Has anyone calculated what the office of the Presidency of the United States of America (including it's attainment every four years) costs the individual American, on a similar basis to that 61p per person per year for HM ERII?
(I think it should include campaign contributions/expenditure on elections, as the ordinary citizen ends up paying those sums one way or another.)


----------



## Residente Calle 13

maxiogee said:
			
		

> Has anyone calculated what the office of the Presidency of the United States of America (including it's attainment every four years) costs the individual American, on a similar basis to that 61p per person per year for HM ERII?
> (I think it should include campaign contributions/expenditure on elections, as the ordinary citizen ends up paying those sums one way or another.)

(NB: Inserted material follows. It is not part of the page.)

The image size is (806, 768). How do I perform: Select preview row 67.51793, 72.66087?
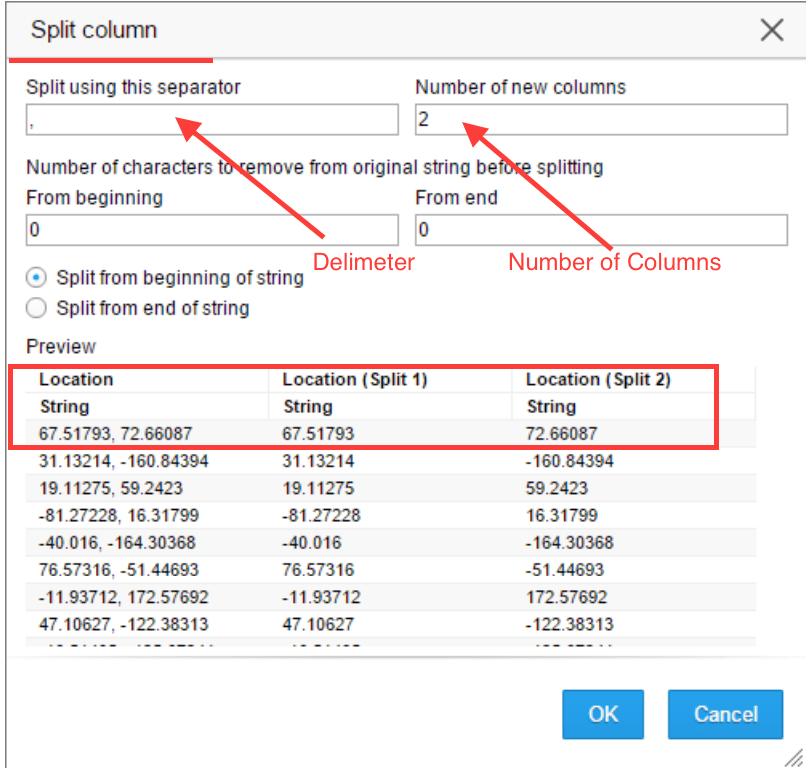pos(391,433)
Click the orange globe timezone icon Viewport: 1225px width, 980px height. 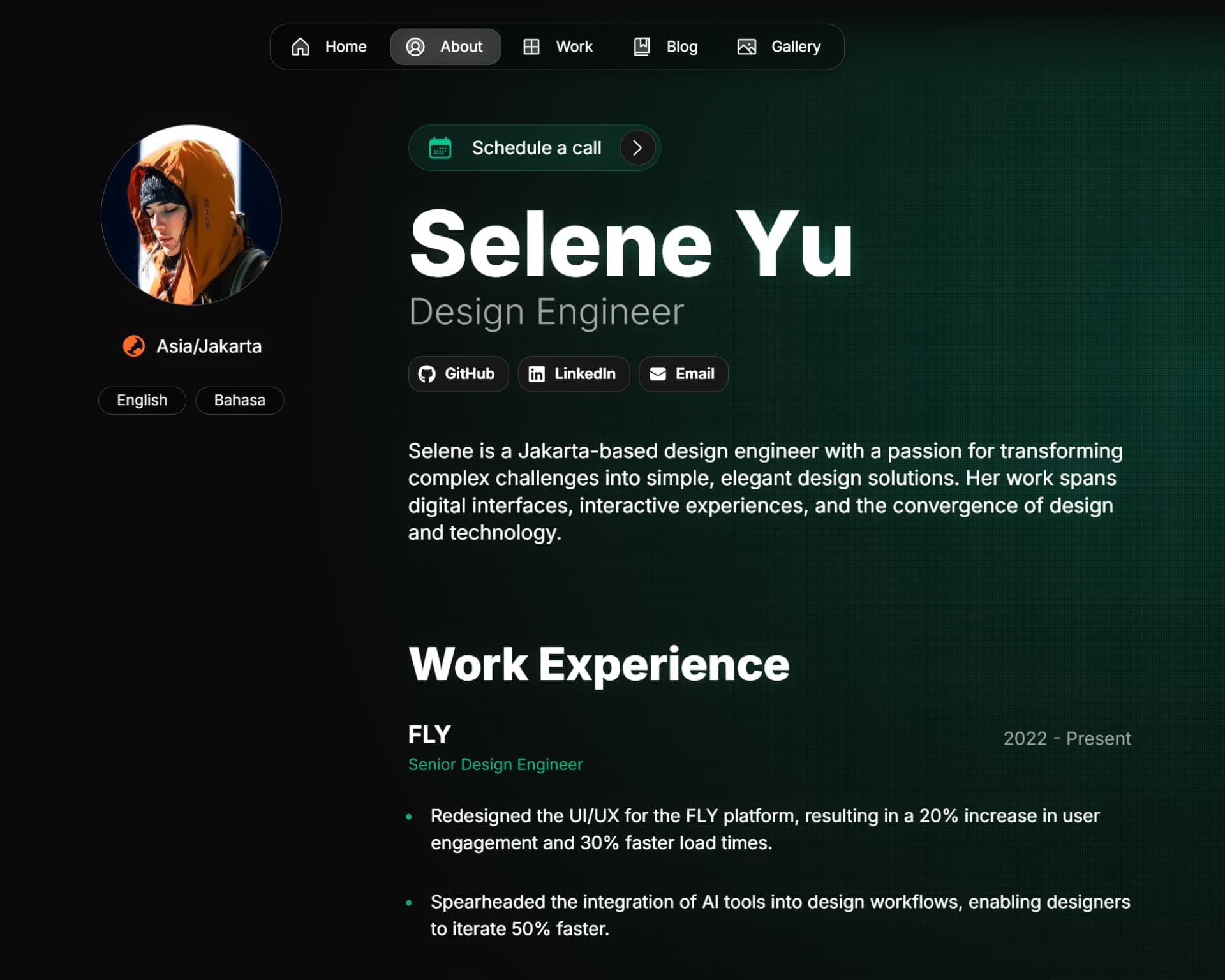(x=134, y=346)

The difference is we _elected _the president. The government costs us money but we choose it. And people in that government pay taxes. They also spend much less time skiing in the Alps.


----------



## natasha2000

la reine victoria said:
			
		

> Hello Natasha,
> 
> Thank you. I'm pleased to know that you understand my feelings about the Monarchy.
> 
> Yes, 61p per year is all we pay per person.
> 
> 
> The Queen's annual allowance (not a salary) is from what is known as the Civil List. But she gives a great deal back in profits from the Crown Estate, as Wikipedia explains: Source
> 
> This seems like crazy mathematics to me. If you wish to know about the Crown Estate you can find information here.
> 
> Compare spending on the futile invasion of Iraq.
> 
> LRV


 
Yes, Your Highness, you are absolutely right. Compared to Iraq military engagement of various gouvernments which, bu the way, the citizens of the countries in question didn't even want, the English Queen allowance is ridiculous....


----------



## maxiogee

You do indeed elect the president - and the Britons 'elect' their monarch by the very act of not campaigning for the dissolution of the Monarchy. They disposed of a monarch before in England and know full well that it could happen again. Cromwell's time in charge was not a total disaster - even with a recalcitrant Parliament and disgruntled monarchists around him.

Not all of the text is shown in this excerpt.